Her Ladyship's Foot.

Oh! to see these poor women totter along, just balancing, ready to fall at every step, with their poor little crippled feet. The weight of a fair-sized woman is supported on a pair of green or blue pointed boots, measuring not more than four inches in length. If we could look inside, we should find the toes laid flat under the sole of the foot, the great toe meeting the heel. From the moment the bandages are put on the children, which is at the age of three or four, they are never removed, however painful the swelling, but drawn tighter and tighter until the deformity is complete. In the upper classes many of the ladies have to be carried or supported on either side by an armah when they walk. And yet they are so proud of their feet, they are such a marriageable commodity, for big feet are sufficient ground, even to-day, for a refusal to proceed with a contract of matrimony, that many are solely deterred from adopting Christianity by the obligations, imposed by the missionaries, of ordinary feet. A Chinese mandarin who had studied "England: as she was, and as she is," said to a friend: "You English seem very fond of your Queen—but is it possible that you allow yourselves to be governed by a woman, however good, with big feet?"

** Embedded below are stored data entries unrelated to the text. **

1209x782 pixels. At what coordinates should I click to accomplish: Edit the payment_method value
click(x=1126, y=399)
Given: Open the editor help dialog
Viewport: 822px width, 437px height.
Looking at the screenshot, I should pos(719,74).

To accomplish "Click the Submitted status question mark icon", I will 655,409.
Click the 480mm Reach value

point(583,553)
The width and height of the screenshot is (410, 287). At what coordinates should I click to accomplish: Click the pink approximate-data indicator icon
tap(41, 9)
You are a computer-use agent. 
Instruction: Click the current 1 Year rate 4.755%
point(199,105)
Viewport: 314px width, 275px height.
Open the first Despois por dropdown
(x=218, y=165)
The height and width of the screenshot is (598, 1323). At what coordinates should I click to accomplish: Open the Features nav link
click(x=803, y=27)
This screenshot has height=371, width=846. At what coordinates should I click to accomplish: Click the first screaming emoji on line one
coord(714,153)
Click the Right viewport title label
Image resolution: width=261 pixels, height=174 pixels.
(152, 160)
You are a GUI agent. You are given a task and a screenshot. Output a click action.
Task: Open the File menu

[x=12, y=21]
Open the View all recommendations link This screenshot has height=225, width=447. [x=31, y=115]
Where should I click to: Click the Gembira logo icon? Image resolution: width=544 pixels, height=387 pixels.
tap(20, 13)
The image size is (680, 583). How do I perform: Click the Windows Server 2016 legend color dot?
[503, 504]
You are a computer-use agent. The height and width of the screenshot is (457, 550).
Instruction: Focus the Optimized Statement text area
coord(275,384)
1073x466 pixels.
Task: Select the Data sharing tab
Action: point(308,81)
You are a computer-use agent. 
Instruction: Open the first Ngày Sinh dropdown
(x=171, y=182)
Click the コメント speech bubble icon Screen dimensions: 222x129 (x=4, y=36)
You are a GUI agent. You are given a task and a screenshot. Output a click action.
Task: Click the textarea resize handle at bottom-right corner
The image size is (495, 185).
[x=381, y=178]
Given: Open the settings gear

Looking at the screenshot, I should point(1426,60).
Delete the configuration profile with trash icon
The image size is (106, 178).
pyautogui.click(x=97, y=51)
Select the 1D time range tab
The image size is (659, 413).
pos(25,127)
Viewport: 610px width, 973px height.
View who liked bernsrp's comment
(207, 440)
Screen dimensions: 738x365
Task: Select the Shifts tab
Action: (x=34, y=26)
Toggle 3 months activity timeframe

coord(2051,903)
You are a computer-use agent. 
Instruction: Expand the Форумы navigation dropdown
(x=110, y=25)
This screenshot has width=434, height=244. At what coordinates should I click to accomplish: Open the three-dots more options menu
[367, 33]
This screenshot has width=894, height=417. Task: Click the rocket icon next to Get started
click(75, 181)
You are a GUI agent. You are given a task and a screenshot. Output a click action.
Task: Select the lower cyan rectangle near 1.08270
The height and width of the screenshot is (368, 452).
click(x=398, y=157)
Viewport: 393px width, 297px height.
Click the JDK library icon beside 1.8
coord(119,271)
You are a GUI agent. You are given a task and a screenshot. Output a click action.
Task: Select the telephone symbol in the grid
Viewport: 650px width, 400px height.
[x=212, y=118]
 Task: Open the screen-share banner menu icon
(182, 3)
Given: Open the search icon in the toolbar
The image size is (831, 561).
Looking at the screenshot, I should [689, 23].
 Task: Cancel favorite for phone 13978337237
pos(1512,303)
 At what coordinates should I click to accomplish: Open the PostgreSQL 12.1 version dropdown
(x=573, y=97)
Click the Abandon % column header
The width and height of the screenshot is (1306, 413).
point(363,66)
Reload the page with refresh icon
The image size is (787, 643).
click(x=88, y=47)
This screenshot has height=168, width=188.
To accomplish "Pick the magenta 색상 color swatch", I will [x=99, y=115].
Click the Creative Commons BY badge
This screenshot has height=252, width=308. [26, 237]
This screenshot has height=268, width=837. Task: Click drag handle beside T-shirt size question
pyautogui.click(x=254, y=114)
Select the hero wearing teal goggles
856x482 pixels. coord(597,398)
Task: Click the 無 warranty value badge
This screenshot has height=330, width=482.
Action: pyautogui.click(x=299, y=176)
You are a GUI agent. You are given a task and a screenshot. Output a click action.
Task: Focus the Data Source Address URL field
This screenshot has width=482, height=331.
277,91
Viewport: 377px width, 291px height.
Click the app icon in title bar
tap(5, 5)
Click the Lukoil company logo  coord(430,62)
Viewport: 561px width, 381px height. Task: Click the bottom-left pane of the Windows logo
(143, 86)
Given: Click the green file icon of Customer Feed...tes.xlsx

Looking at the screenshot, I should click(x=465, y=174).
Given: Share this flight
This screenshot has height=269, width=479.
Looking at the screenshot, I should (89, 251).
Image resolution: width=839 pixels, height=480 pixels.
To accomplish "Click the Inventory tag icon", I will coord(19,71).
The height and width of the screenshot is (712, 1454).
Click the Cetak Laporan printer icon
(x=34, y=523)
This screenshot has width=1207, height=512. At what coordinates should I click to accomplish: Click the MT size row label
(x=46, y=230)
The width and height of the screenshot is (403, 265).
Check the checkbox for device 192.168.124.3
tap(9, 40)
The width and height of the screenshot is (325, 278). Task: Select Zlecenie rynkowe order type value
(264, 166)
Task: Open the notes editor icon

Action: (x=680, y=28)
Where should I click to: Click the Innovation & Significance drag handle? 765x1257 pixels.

It is a comfort here, to meet with the larger and handsomer Manchu women, who come from Manchuria in Northern China, and are not thus deformed. We always distinguish these latter by their wonderful headdress, which consists of a piece of jade, one foot long, and exactly resembling a paper cutter placed across the head to project from ear to ear, and round which the hair is twisted.


CHAPTER X.
THE FORBIDDEN CITY.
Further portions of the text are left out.